:: Supplied text ::
-*-

Bulong () is a 2011 Filipino comedy horror film directed by Chito S. Roño, written by Roy Iglesias, and starring Angelica Panganiban and Vhong Navarro. The film was released by Star Cinema on February 2, 2011.

Plot
Conan, a nurse, wants to gain the heart of his colleague Ellen and asks his friend on how to achieve his wish. His friend says that there is a legend that if you whisper your wish to a dead body, the soul of the deceased will help you. So he seeks the help of his other friend Oprah (Angelica Panganiban), who is a niece of a soothsayer. He whispers to a corpse his wish that she would fall in love with him. His attempt fails because the corpse became deaf before it died. Conan goes home in disappointment as an old woman is hit by a car nearby. He whispers his wish to her corpse.

-*-

:: Material ::

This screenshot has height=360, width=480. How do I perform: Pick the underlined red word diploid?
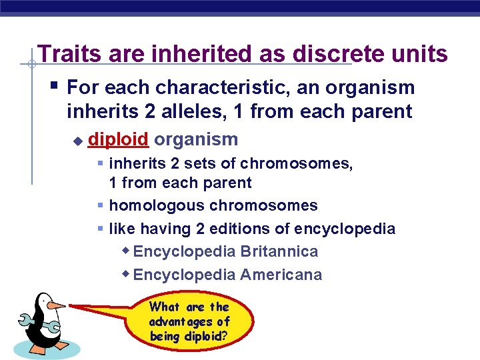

-*-

Return, word for word, the part of the passage on the film Bulong between "Bulong () is" and "February 2, 2011.", inclusive.

:: Answer to this problem ::
Bulong () is a 2011 Filipino comedy horror film directed by Chito S. Roño, written by Roy Iglesias, and starring Angelica Panganiban and Vhong Navarro. The film was released by Star Cinema on February 2, 2011.